9 May 2008 Kitten Treat The subject is shown a kitten in a metal cage and told that it will be electrocuted if she presses a button. The subject would win £500 if she stays in the room for five minutes without killing the kitten. Derren's negative suggestion forces her to press the button at the last second. However, she finds the cat is still alive and thus wins the £500. The treat was that the subject would think back to the moment if she was ever being negative in future, and would then become a more positive person.
16 May 2008 Time Treat The subject, guest star David Tennant, appears to have the ability to time travel. He is taken back to the early 1930s and gives out facts, which appear in a newspaper from that date. He then predicts what a member of the public will draw on a card, twenty minutes beforehand. Finally, he performs automatic writing, predicting two news items which would appear three days later in The Guardian newspaper.

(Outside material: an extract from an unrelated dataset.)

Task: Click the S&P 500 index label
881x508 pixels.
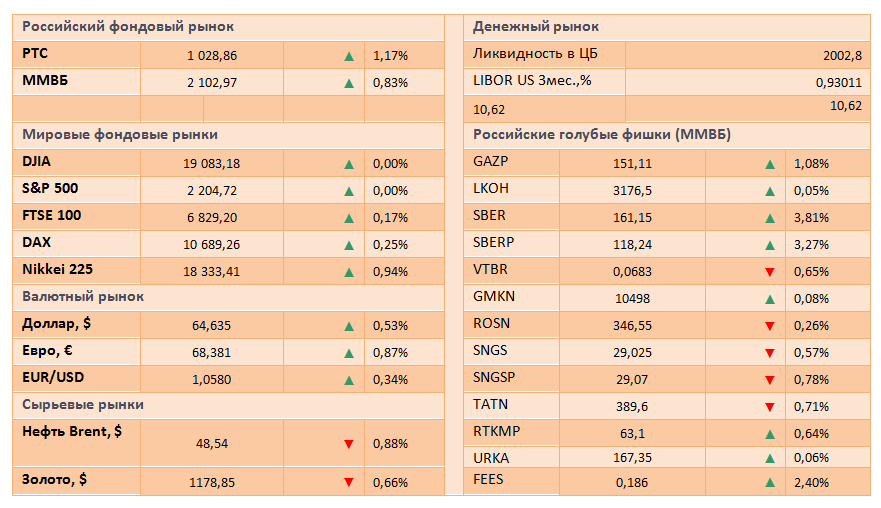Action: [x=50, y=188]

23 May 2008 Escape Trick The subject is taught ancient techniques on how to get free from complicated, risky situations. Subsequently, the subject - with hands and feet tied - is inserted into a sack and thrown into a lake. The subject gets free. During the course of the show, Derren claims that the subject will be completely alone under the water, bar a stationary camera. However, two divers emerge from the lake (and give each other a thumbs-up sign) in the final seconds of the program (as the credits are running.) Whether this is supposed to indicate that they actually released the subject, or merely that there was added security is left unresolved.
30 May 2008 Confidence Treat The subject is tested in speed dating consquences. Derren then attempts to build The Subject's confidence. Then, the subject, returns to speed dating, securing at least on interested party. Brown then, finally, tests the subject in a robbery.

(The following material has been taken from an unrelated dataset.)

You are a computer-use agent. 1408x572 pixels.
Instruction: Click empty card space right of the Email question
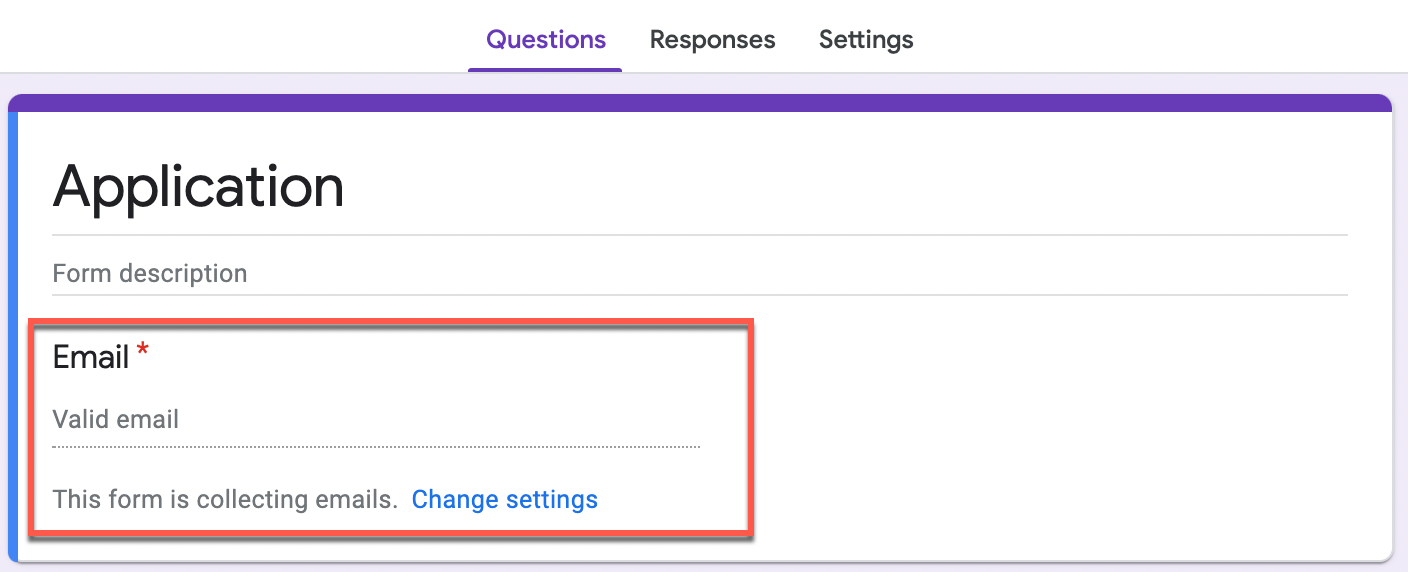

6 June 2008 Superstition N/A All previous contestants from the series returned, and were placed in a room with a counter and several objects, saying that they had to score 100 points within half an hour. However, the points were awarded randomly and not by any actions performed in the room. If they had realised that, they might have noticed there was a further element, and found the sign above them on the ceiling telling them that the doors were unlocked and £150,000 waiting for them if they went to get it. They didn't.

In another part of the episode, a superstitious woman was tested on her beliefs by being made to walk on pavement cracks and under ladders, smash glass, etc. (causing her to comment on whether she would be killed on the way home), to see if it affected her luck in a following experiment, which it didn't. A gag notice came up at the end of the show saying that the episode was dedicated to her memory, having been killed on the way home.